Joy Belmonte, Mayor of Quezon City, one of the cities that will be supported through UCAP said:
“Quezon City’s Enhanced Local Climate Action Plan was successfully developed with the support of the UK government. With the assistance of the C40 Cities Finance Facility, the city is also pioneering the deployment of solar PV on public schools and on critical public healthcare facilities, contributing to a green and just recovery.
“We are immensely looking forward to continuing our fruitful partnership with C40 to implement Quezon City’s Climate Action Plan as a matter of urgency, continuing the journey together with the support of the UK government.”

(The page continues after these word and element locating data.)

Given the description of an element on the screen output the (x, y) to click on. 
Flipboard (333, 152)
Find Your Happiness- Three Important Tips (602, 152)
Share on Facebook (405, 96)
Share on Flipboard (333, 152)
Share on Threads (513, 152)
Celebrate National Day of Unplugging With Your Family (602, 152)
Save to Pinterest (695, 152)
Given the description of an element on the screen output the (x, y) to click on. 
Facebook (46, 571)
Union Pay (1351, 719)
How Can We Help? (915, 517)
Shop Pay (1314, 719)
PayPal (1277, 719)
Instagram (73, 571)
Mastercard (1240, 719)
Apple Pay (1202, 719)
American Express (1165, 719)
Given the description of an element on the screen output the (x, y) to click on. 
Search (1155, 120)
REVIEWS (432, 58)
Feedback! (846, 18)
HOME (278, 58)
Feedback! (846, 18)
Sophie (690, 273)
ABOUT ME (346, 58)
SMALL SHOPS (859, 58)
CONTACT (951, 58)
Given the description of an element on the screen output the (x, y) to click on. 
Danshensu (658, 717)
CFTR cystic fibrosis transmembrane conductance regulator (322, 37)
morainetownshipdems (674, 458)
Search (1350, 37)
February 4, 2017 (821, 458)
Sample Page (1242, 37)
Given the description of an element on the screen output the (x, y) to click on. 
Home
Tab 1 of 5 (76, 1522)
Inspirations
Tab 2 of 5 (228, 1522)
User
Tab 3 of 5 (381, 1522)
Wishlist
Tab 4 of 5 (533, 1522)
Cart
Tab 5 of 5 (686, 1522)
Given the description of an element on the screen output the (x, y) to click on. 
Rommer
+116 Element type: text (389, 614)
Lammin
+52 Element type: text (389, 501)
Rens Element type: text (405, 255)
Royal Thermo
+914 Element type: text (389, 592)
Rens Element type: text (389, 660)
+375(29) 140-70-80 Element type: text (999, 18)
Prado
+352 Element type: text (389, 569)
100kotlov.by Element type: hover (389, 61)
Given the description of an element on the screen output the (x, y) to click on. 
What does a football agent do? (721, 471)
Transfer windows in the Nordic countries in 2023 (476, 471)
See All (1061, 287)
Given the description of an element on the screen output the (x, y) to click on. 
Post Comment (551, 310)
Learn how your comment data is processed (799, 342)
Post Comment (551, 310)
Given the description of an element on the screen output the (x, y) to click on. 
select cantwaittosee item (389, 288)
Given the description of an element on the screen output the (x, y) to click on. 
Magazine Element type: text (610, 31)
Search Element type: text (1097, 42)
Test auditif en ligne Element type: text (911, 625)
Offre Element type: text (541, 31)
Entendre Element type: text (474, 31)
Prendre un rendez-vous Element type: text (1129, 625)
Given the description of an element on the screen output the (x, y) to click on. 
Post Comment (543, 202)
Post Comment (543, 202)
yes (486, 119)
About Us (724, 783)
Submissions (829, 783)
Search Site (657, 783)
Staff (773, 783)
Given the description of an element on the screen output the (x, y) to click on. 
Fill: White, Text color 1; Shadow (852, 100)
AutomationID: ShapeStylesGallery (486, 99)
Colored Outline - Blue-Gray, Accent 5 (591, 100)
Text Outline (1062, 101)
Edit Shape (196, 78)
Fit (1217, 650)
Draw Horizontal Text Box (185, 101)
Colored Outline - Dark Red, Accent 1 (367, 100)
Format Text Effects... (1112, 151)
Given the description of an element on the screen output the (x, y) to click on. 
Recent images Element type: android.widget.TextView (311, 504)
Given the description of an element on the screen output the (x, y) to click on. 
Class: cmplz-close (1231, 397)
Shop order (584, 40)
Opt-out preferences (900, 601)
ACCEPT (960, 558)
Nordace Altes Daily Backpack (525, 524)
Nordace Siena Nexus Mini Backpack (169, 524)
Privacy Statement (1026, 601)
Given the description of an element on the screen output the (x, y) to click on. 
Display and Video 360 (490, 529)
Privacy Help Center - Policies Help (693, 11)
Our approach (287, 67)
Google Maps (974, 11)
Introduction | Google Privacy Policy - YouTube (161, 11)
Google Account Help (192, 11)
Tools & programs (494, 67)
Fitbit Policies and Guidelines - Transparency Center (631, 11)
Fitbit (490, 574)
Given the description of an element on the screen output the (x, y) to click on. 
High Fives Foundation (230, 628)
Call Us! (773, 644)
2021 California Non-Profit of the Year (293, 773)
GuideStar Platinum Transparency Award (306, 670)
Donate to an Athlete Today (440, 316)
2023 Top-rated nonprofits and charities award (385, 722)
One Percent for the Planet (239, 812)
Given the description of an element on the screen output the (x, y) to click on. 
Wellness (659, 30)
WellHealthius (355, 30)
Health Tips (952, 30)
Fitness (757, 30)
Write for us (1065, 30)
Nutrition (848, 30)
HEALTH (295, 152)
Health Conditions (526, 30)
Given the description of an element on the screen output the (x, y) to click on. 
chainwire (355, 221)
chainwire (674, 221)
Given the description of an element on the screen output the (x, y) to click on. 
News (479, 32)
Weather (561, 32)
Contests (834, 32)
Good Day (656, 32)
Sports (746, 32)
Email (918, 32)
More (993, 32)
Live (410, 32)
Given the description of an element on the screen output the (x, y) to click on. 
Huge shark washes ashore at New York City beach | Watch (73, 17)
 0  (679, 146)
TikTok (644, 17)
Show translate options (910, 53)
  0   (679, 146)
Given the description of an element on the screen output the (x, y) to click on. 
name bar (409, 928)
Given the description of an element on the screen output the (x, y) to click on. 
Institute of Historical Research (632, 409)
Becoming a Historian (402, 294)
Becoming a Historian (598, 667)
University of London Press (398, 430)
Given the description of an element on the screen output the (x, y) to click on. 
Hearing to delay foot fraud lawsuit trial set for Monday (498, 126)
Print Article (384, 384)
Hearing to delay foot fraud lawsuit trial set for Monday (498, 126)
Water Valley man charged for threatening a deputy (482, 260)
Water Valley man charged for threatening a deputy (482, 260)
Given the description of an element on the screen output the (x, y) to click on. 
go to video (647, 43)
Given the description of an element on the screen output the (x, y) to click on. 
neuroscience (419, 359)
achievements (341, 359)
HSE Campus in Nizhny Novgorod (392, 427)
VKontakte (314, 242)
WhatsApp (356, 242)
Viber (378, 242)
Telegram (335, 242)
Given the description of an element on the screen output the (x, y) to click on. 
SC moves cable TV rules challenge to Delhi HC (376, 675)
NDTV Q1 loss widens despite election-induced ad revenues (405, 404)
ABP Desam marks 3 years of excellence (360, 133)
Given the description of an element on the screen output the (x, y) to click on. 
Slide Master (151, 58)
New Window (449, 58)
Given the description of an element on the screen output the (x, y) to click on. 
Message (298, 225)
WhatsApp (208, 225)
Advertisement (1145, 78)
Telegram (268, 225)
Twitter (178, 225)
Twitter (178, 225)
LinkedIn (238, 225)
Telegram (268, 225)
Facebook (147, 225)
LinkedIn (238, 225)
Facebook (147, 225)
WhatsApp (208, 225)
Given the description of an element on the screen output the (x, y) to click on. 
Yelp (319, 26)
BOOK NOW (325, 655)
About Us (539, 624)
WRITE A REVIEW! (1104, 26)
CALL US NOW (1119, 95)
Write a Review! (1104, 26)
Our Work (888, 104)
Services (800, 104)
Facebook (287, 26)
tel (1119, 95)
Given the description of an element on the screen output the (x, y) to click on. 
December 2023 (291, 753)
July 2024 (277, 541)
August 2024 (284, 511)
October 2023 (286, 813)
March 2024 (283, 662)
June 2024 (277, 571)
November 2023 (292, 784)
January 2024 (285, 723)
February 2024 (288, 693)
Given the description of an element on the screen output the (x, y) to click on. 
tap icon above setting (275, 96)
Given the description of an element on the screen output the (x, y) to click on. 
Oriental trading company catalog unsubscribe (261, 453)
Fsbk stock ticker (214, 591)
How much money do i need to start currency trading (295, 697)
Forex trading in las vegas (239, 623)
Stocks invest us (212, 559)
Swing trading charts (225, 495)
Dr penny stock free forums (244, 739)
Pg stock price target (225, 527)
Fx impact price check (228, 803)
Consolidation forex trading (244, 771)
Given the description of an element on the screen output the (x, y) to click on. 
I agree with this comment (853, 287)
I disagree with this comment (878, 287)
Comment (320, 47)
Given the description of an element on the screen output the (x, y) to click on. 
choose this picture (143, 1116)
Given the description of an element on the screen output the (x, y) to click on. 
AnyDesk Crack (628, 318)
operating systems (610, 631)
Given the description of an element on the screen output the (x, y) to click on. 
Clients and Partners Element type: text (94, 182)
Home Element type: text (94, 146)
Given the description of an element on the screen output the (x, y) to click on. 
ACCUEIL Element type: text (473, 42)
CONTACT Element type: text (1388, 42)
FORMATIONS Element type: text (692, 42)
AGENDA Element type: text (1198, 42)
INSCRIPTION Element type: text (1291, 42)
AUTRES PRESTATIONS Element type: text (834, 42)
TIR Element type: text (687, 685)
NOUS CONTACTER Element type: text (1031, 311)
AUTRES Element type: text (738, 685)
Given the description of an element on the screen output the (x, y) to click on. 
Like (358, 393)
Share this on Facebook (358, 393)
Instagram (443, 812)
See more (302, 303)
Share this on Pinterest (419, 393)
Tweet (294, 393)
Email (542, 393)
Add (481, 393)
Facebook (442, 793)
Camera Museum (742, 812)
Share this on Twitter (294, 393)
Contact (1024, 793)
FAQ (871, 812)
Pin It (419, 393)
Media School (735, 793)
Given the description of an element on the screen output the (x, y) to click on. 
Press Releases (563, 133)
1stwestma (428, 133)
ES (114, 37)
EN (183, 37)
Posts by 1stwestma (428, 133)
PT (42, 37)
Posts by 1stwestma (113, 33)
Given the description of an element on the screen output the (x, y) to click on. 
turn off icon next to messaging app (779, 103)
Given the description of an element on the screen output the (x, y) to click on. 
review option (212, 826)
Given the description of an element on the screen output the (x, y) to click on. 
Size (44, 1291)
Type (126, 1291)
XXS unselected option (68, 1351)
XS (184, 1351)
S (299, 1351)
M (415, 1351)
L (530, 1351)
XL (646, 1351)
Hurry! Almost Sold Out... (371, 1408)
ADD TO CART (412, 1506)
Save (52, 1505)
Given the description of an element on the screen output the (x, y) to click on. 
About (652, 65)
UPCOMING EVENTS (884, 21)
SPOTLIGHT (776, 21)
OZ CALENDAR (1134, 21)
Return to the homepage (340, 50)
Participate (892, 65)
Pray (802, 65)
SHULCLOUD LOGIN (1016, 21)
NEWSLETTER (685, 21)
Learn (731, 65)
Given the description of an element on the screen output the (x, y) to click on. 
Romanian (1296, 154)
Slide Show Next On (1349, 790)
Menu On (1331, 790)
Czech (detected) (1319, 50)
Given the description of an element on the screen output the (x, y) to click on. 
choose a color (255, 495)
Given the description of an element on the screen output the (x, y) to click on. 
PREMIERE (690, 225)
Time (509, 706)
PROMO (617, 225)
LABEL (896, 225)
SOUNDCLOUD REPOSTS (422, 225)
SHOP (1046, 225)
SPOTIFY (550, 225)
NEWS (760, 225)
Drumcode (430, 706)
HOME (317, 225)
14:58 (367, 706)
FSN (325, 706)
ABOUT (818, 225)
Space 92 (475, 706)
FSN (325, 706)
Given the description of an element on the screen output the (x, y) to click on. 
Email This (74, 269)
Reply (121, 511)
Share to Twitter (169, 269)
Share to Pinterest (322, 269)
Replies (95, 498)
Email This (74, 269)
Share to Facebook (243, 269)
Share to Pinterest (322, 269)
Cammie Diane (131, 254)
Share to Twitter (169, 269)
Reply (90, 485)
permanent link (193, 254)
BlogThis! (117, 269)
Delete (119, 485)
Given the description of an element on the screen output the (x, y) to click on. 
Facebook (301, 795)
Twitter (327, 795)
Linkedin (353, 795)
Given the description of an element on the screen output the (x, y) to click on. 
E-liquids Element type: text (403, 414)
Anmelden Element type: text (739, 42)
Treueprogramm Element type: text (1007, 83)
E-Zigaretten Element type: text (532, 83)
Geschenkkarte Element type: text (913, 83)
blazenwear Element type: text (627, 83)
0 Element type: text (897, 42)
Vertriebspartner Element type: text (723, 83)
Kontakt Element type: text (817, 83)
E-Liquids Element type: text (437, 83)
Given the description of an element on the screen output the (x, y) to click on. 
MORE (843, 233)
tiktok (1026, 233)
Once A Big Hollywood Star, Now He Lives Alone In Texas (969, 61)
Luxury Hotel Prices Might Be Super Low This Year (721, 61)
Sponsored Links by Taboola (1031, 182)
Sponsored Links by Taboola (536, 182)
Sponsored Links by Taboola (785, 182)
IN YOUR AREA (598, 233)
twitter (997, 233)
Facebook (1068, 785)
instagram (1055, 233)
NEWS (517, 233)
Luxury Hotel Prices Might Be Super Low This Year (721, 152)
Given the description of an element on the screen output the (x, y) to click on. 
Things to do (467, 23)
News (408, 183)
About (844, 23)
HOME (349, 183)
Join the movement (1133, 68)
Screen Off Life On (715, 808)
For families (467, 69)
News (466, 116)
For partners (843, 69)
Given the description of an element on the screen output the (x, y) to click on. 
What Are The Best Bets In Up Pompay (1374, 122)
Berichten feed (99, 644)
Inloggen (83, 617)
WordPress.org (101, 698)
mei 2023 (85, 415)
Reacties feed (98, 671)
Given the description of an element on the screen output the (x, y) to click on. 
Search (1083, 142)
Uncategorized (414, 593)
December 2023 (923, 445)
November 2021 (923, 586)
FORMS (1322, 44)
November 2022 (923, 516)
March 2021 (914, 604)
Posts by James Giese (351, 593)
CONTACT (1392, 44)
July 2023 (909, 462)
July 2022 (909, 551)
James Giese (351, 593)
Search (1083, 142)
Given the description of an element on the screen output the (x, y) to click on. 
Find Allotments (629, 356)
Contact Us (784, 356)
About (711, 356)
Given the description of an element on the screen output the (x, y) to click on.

UCAP will follow on from the flagship Climate Leadership in Cities programme, which was funded by the UK and successfully supported megacities in Latin America and Asia to develop ambitious climate action plans consistent with the Paris Agreement – including developing pathways to net zero by 2050 and committing to ambitious interim targets by 2030 to keep 1.5 degrees within reach.
As the first major economy to legislate to end its contribution to climate change by 2050, the UK is already taking action to tackle emissions from the built environment sector. As heating for homes and workspaces makes up almost a third of all UK carbon emissions, reducing these emissions is key to achieving the goal of net zero by 2050. Through the recent Heat and Buildings and Net Zero Strategies, the UK government has set out how the UK will deploy the low-carbon technology needed to decarbonise homes, workplaces and public spaces.



To address emissions from the wider built environment, the UK government is investing £3.9 billion through the Public Sector Decarbonisation Scheme, the Home Upgrade Grant scheme, Social Housing Decarbonisation Fund, Boiler Upgrade Scheme and Heat Network Transformation Programme.



The Government is supporting councils to reduce local carbon emissions and take advantage of the opportunities created, including through the Local Net Zero Programme. Almost £22m has been invested in the programme to date for local places to build capacity and capability to deliver on net zero. A Local Net Zero Forum will also be established to bring together national and local government policymakers on a regular basis.